Self-Distillation for Multi-Token Prediction
Summary: arXiv:2603.23911v1
Type: cross
As Large Language Models (LLMs) continue to scale up, the need for improved inference efficiency has become a pressing issue within the field of artificial intelligence. Multi-Token Prediction (MTP) emerges as a promising avenue to enhance LLM inference by allowing the models to predict multiple future tokens simultaneously. Nevertheless, the current approaches for MTP face significant challenges that hinder their effectiveness and practicality.
In this article, we introduce MTP-D, a novel self-distillation method designed to address two major obstacles associated with existing MTP strategies: the limited acceptance rates of MTP heads and the complexities involved in jointly training multiple MTP heads.
Challenges in Multi-Token Prediction
Despite the potential benefits of MTP, there are notable challenges:
- Limited Acceptance Rates: The acceptance rates of MTP heads have been historically low, impeding the ability of models to leverage the full advantages of parallel predictions.
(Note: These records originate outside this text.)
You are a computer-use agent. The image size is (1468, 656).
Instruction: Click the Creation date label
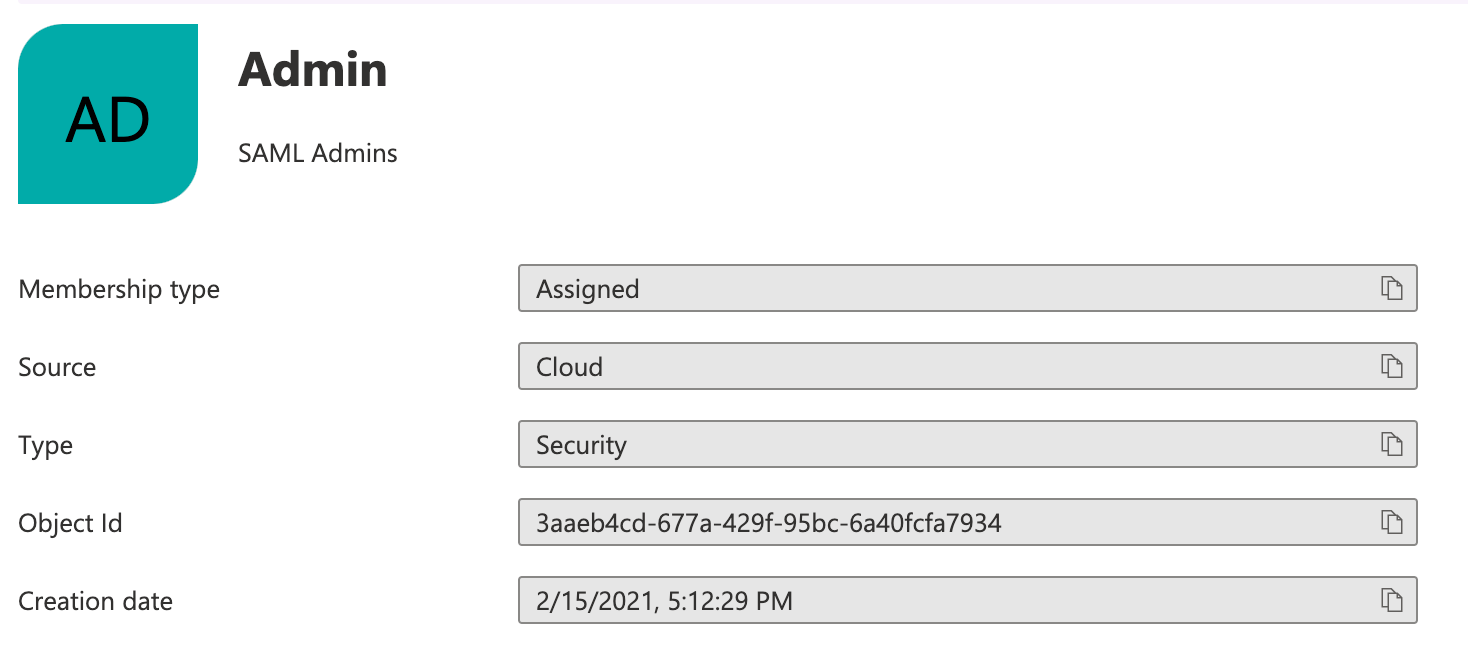pyautogui.click(x=95, y=601)
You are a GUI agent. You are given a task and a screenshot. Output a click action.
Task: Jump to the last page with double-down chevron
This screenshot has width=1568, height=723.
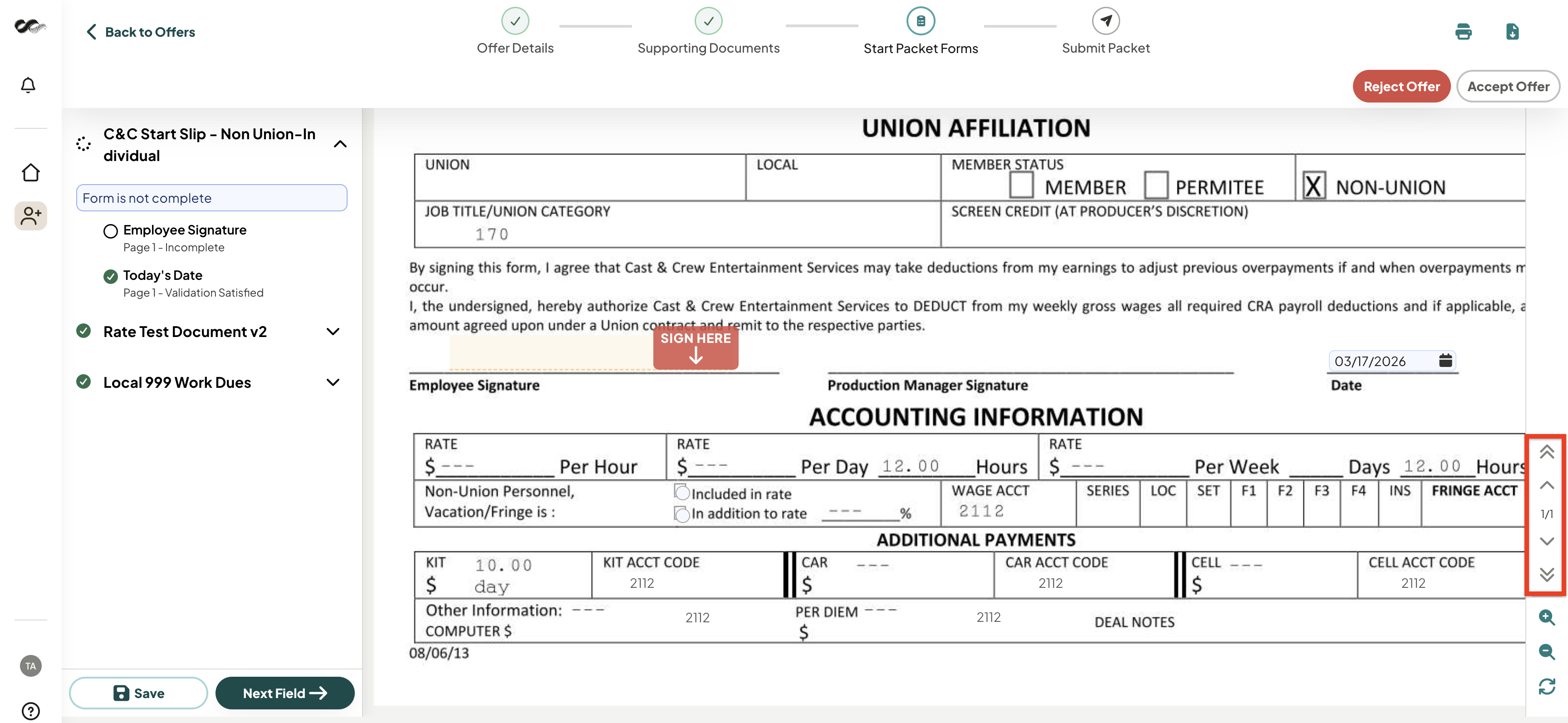[x=1547, y=574]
- Joint Training Complexities: Training multiple MTP heads concurrently presents difficulties, which can lead to suboptimal performance and increased resource consumption.
Introducing MTP-D
MTP-D provides a simple yet effective solution to these challenges with minimal additional training costs. Our method demonstrates a remarkable improvement in the acceptance rates of MTP heads, achieving a +7.5% increase while maintaining the performance of the main head. This enhancement is critical for ensuring that LLMs can make the most out of their predictive capabilities.
Looped Extension Strategy
In addition to MTP-D, we introduce a looped extension strategy. This innovative approach enables the effective and economical extension of MTP heads. Through this method, we have observed a significant increase in inference speed, achieving a remarkable +220.4% speedup for 1-head MTP. This advancement is particularly beneficial for applications that require rapid response times, such as conversational agents and real-time translation services.
Key Insights and Validation
Our research delves into the underlying principles of distillation strategies and explores the scalability potential of MTP through comprehensive experiments conducted on seven diverse benchmarks. These experiments have yielded compelling results, affirming that our MTP-D method, combined with the looped extension strategy, effectively enhances the performance of MTP heads while simultaneously improving inference efficiency.
Conclusion
In conclusion, the introduction of MTP-D and the looped extension strategy marks a significant advancement in the field of multi-token prediction for large language models. By addressing the existing challenges and enhancing efficiency, these innovations pave the way for practical and scalable applications of MTP in real-world scenarios. As the demand for faster and more efficient AI-driven solutions continues to grow, the implications of this research could be transformative for the future of LLMs.